Puis, au fur et à mesure que le film avance, la musique dissonante du compositeur Franck Lebon se fraye un chemin vers l’harmonie et le calme. Tout comme Franck qui va finalement réussir à trouver sa voie au travers de la pagaille de sa vie.

Pierre Lottin, qu’on a l’habitude de voir dans des rôles plus comiques (Les Tuche), trouve enfin dans La Bataille du rail un rôle dramatique à sa mesure, déjà entrevue dans Un triomphe. Car l’acteur porte littéralement cette très jolie dramédie sur les épaules et lui offre sa pointe de comédie, avec une touche d’ironie et un zest de gentillesse dosés avec justesse.
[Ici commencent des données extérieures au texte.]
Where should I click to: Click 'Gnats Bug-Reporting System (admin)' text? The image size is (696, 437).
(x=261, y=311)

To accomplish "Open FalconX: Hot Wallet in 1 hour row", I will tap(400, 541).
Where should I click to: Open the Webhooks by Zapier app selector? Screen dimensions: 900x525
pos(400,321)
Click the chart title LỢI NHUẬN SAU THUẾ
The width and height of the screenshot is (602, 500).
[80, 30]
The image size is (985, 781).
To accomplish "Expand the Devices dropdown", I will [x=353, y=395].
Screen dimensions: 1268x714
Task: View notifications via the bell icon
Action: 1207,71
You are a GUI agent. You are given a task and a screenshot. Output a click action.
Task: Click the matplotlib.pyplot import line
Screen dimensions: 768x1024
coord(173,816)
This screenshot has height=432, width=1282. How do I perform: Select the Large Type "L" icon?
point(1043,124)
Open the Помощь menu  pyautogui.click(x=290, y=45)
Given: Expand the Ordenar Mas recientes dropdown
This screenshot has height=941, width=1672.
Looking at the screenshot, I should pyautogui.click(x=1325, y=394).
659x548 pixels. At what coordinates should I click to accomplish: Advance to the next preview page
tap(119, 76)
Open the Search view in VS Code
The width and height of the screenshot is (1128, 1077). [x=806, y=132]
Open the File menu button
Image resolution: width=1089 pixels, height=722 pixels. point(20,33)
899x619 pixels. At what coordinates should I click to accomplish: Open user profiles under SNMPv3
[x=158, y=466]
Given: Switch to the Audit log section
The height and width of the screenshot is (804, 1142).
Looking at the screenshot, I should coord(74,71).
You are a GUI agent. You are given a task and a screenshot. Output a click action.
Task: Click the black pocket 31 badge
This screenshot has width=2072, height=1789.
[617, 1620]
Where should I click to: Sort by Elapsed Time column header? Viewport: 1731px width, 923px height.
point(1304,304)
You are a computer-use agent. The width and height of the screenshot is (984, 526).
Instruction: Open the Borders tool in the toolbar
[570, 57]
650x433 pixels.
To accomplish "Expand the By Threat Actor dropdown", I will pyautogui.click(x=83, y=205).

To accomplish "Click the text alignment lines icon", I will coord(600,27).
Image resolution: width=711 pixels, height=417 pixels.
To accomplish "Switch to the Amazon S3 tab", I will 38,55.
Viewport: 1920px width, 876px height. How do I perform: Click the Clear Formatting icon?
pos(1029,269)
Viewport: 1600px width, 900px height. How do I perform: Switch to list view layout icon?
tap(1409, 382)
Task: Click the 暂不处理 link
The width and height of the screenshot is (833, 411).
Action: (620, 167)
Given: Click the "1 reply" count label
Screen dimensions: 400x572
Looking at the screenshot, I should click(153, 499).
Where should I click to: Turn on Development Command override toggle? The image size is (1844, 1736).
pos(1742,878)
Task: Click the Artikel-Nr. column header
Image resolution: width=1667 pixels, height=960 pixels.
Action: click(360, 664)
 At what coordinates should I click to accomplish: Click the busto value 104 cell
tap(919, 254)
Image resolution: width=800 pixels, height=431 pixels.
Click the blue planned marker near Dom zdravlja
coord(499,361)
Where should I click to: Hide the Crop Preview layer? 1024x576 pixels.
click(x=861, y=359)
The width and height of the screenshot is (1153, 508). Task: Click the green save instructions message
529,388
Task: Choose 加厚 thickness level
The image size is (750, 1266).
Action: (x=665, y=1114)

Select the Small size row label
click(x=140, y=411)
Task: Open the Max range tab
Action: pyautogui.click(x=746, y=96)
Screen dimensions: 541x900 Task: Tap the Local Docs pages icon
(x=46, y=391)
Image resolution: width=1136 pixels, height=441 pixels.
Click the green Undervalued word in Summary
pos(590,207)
La Bataille du rail de Jean-Charles Paugam, sur Canal + le 17 octobre 2021. Ci-dessus la bande-annonce. Retrouvez ici toutes nos bandes-annonces.

Conclusion

Note de la Rédaction

"La Bataille du rail" brosse le portrait touchant d'un dealer occasionnel paumé, qui trouve finalement sa voie au cours d'une nuit mémorable.